Que la divinité soit miséricordieuse et pardonne les fautes, les païens d'avant la Bible le proclamaient déjà si nous en croyons les traducteurs modernes des hymnes et supplications babyloniennes et égyptiennes1. Cela fait partie des épithètes divines et royales, le roi étant le représentant de la divinité nationale. C'est encore plus vrai du dieu personnel de chaque homme qui est à la fois son maître, son père, son protecteur et son interlocuteur. Quand l'homme est malade ou en détresse, c'est que « son » dieu l'a abandonné, qu'il est en « colère » contre lui. Mais il peut revenir et lui pardonner et lui rendre la plénitude de vie si le fidèle se met « devant » son dieu2. Le Dieu d'Abraham ne fera pas exception et, avec lui, ce qui n'était qu'une intuition parmi d'autres va recevoir un relief et des précisions inconnues.

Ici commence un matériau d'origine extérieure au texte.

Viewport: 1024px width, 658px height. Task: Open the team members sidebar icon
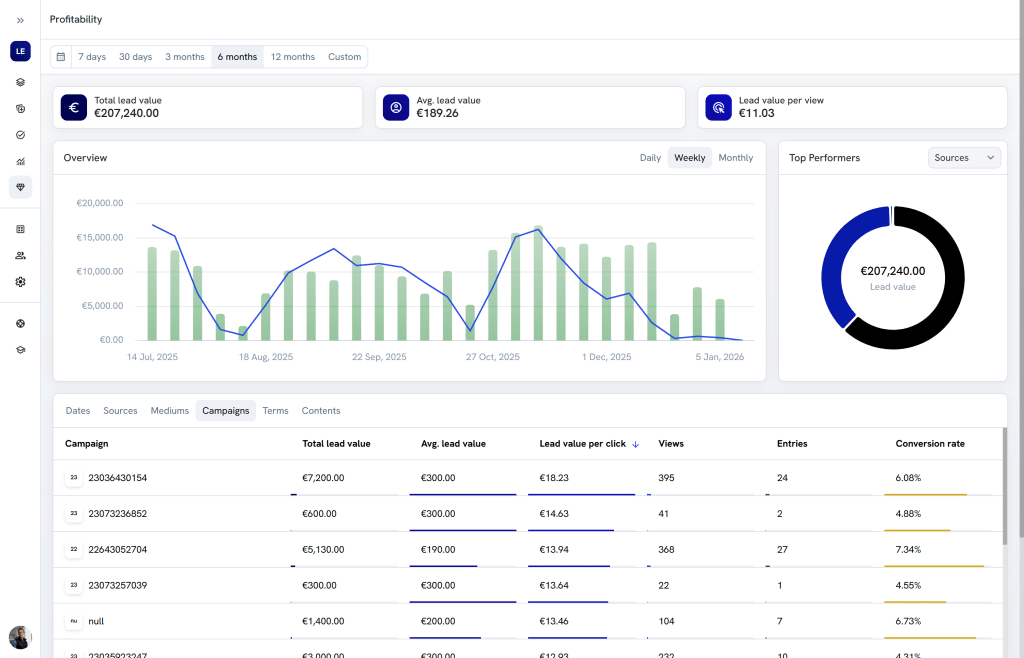coord(20,256)
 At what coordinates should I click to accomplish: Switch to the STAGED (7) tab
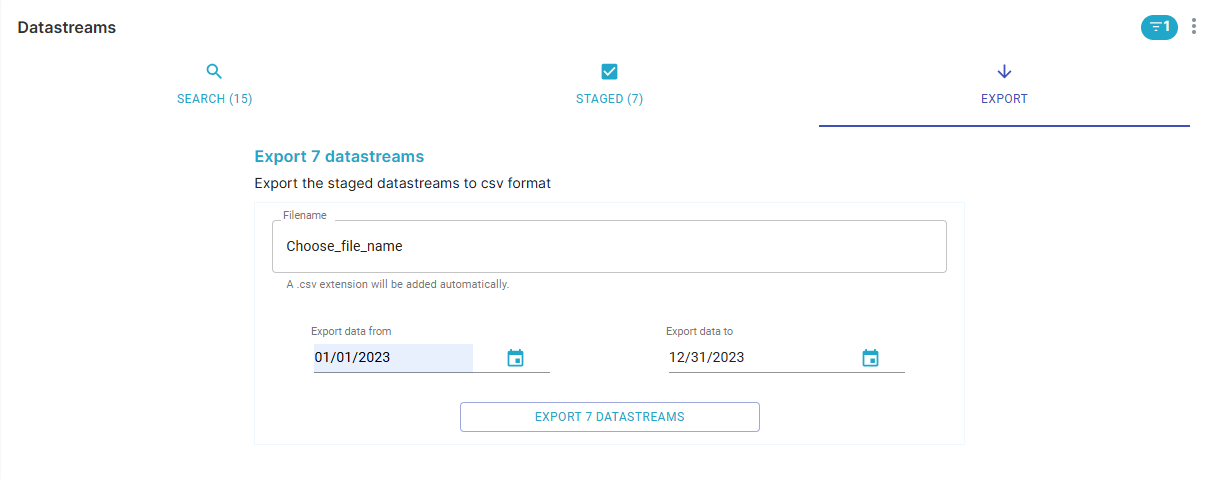coord(609,99)
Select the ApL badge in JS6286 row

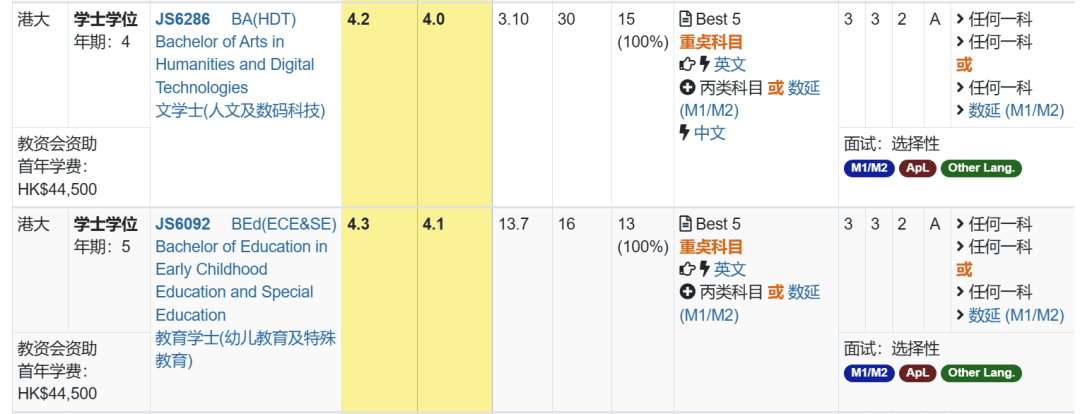pos(917,168)
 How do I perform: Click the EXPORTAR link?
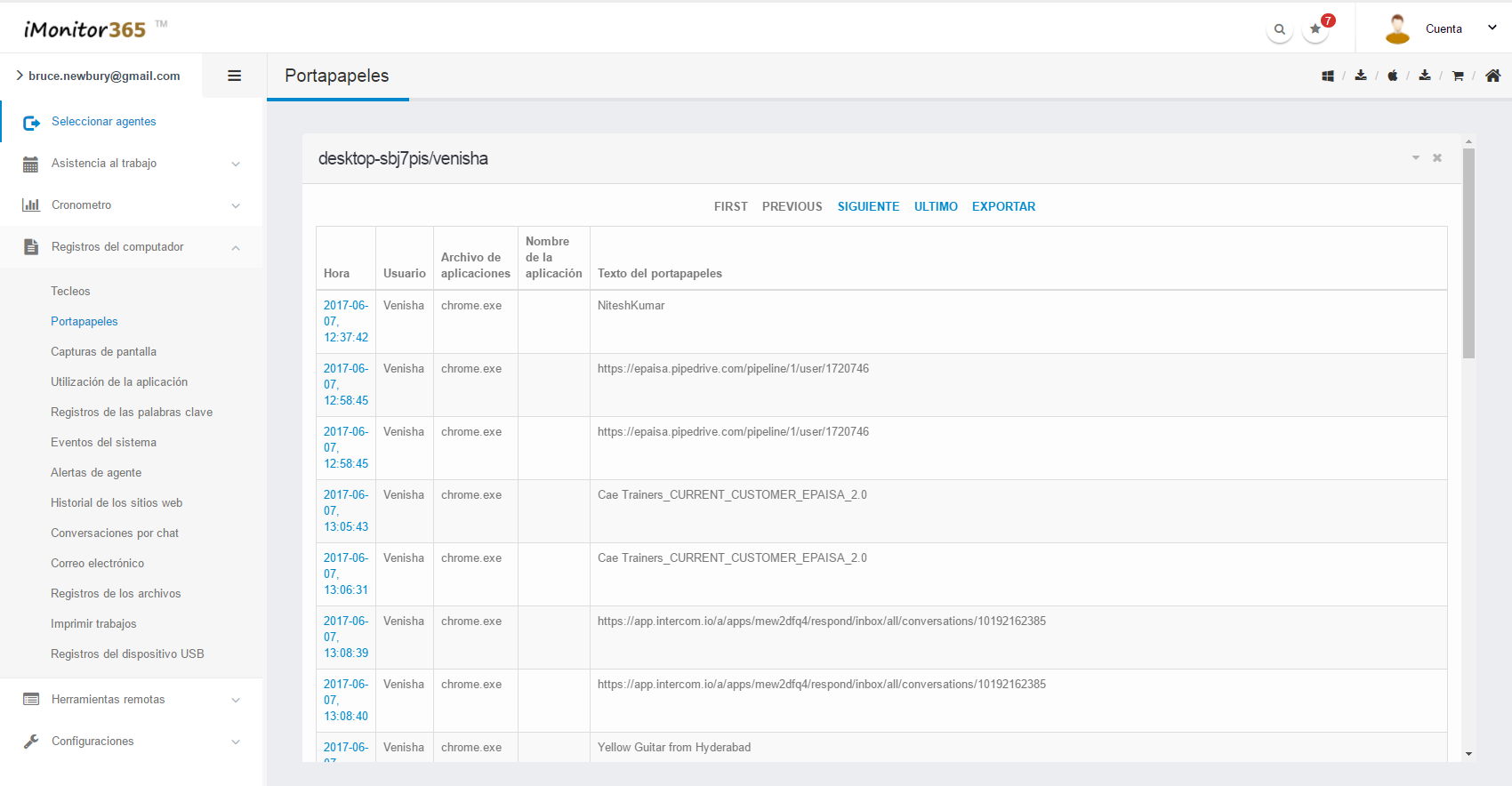point(1003,206)
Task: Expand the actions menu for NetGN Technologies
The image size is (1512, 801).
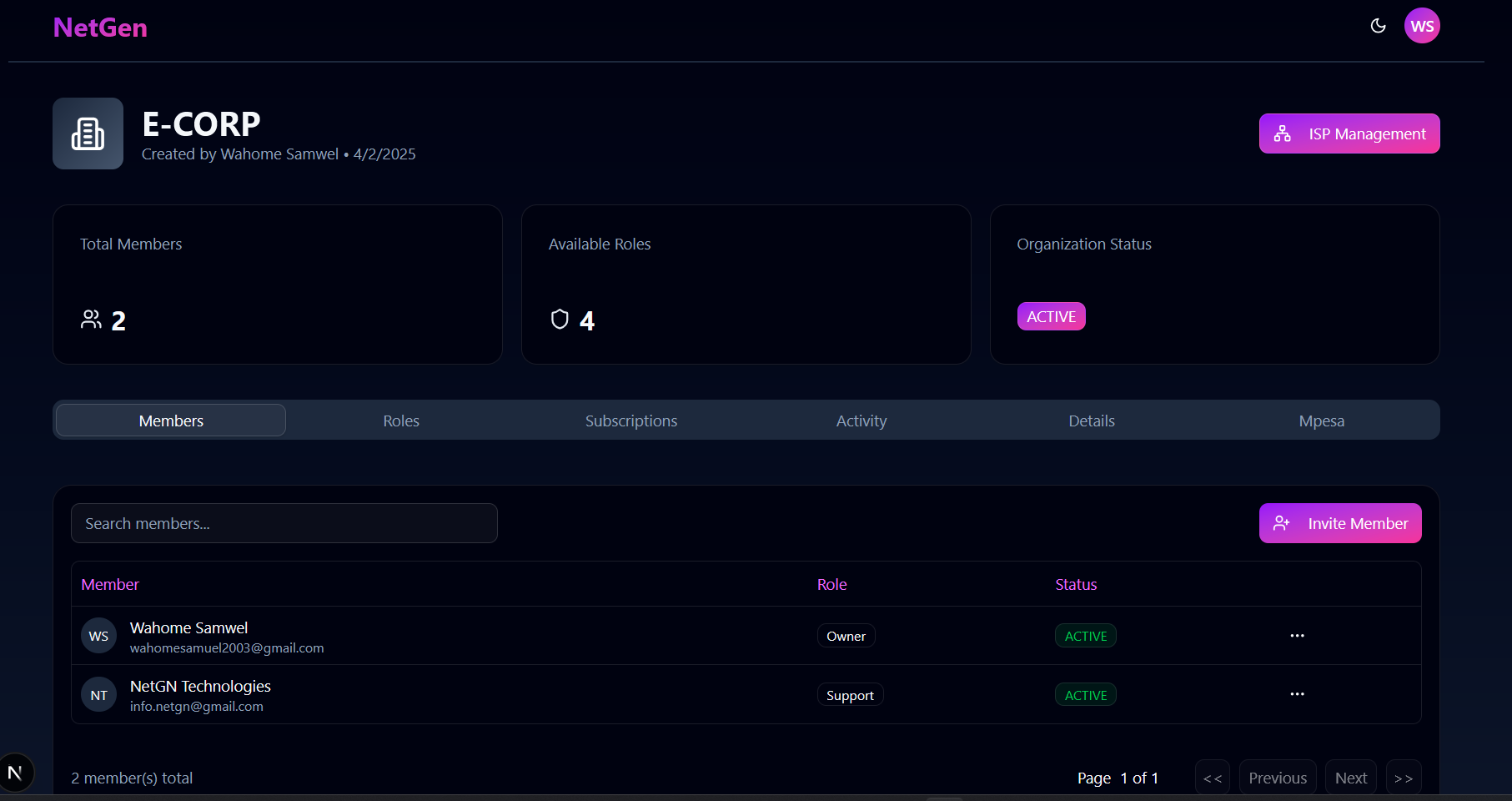Action: click(1297, 694)
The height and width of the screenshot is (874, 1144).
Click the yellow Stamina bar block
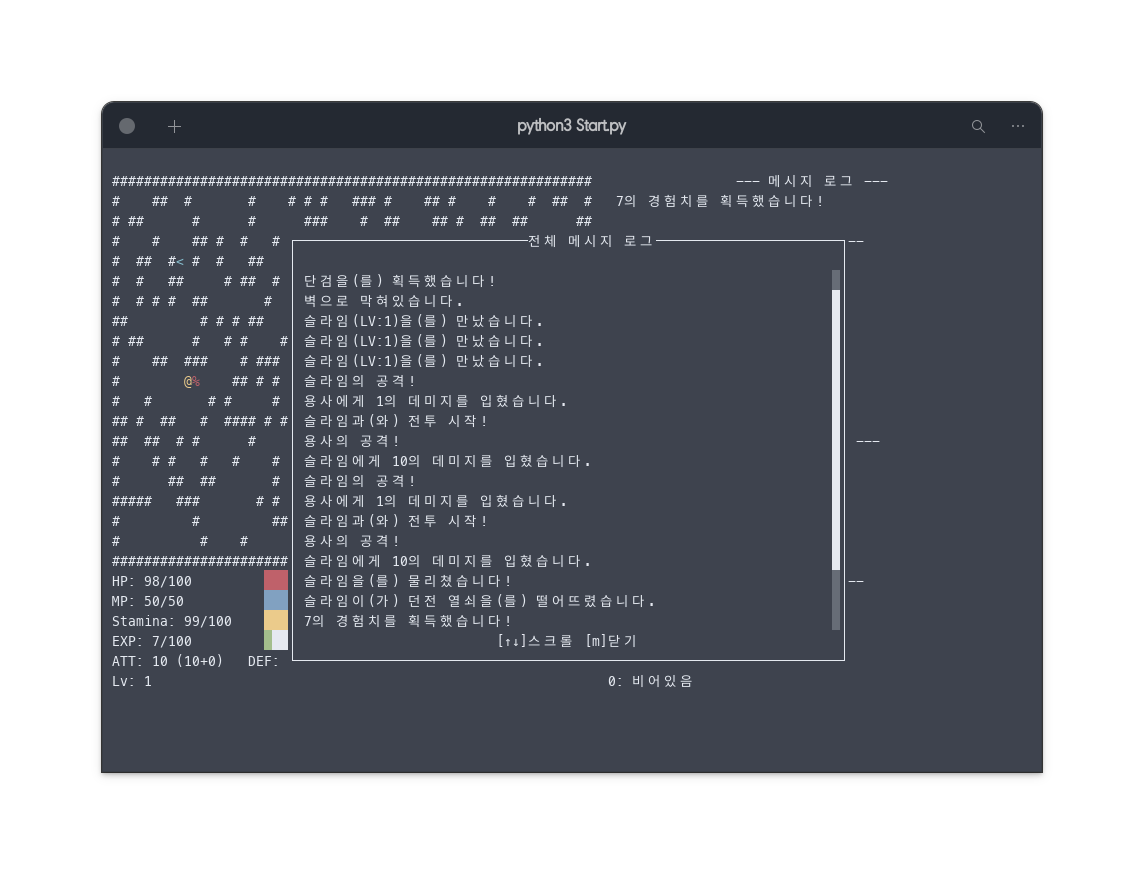[276, 620]
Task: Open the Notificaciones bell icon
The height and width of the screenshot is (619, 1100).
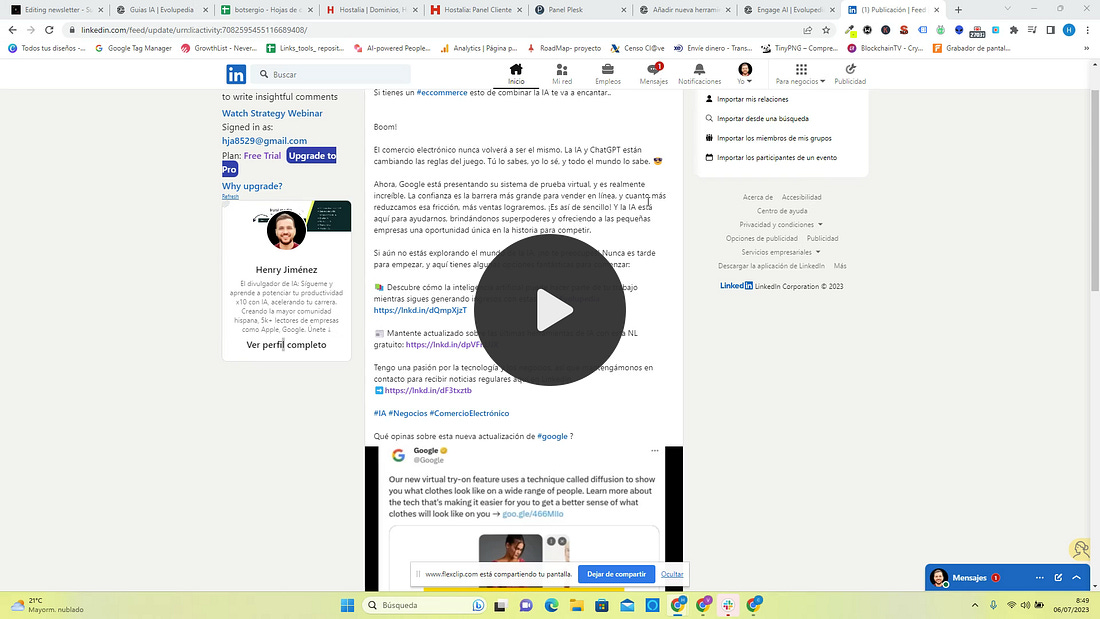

On sait en effet combien équivoque est le langage. Pourquoi, comment, dans quel but et à quelles conditions le vrai Dieu pardonne-t-il ? Il appartenait à la Bible de le fixer à travers les épreuves purificatrices d'Israël. Le pardon peut être le pardon dédaigneux d'un Royer-Collard : « Vous avez beau entasser injure sur injure, jamais elles n'arriveront à la hauteur de mon mépris ! » Ce peut être le pardon je-m'en-fichiste : « Va ton chemin, je vais le mien… » Il y a aussi le pardon de faiblesse : « Tu fais mal ; tu suis une mauvaise voie, mais je n'ai pas la force de t'en détourner. » Il y a enfin le pardon paternel du Père qui réintègre le fils prodigue dans la famille. Le Dieu des Prophètes allait-il jusque-là ?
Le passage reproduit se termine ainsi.